BEGIN Records supplied
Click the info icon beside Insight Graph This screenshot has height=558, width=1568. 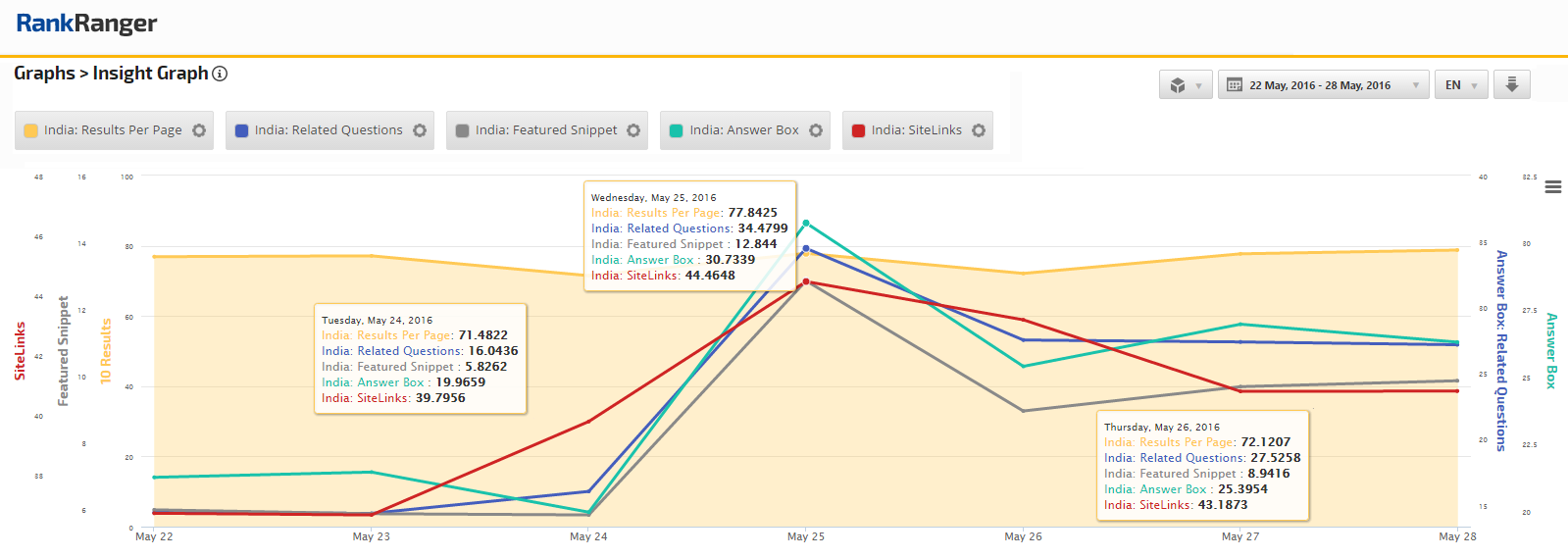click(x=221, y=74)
END Records supplied
BEGIN Records supplied
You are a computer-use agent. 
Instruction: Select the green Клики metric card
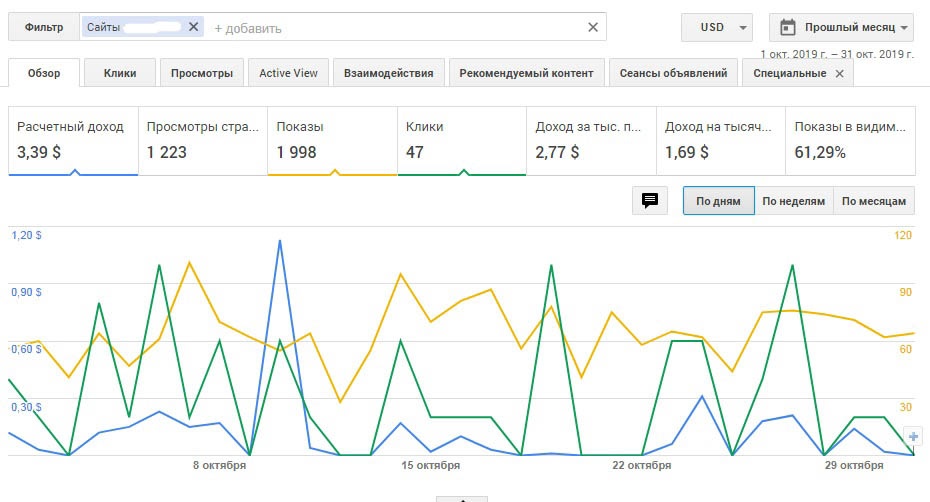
END Records supplied
BEGIN Records supplied
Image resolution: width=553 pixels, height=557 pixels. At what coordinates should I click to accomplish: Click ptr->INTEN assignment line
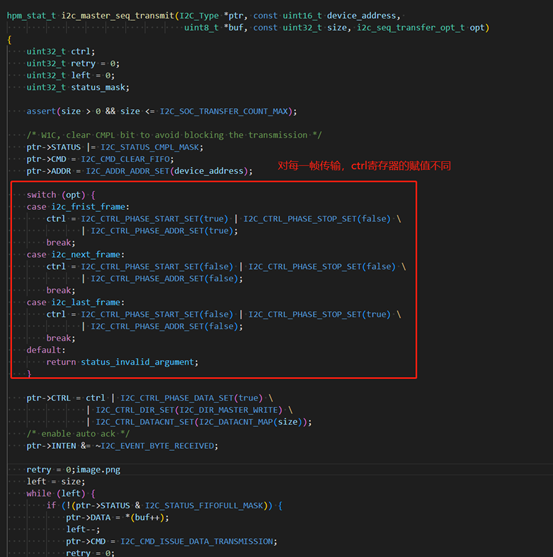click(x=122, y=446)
END Records supplied
Your answer should be the lines above, from the line containing "You are a computer-use agent." up to and including the line containing "Instruction: Select the", reproduced exactly and with nothing else.

You are a computer-use agent. 
Instruction: Select the green Клики metric card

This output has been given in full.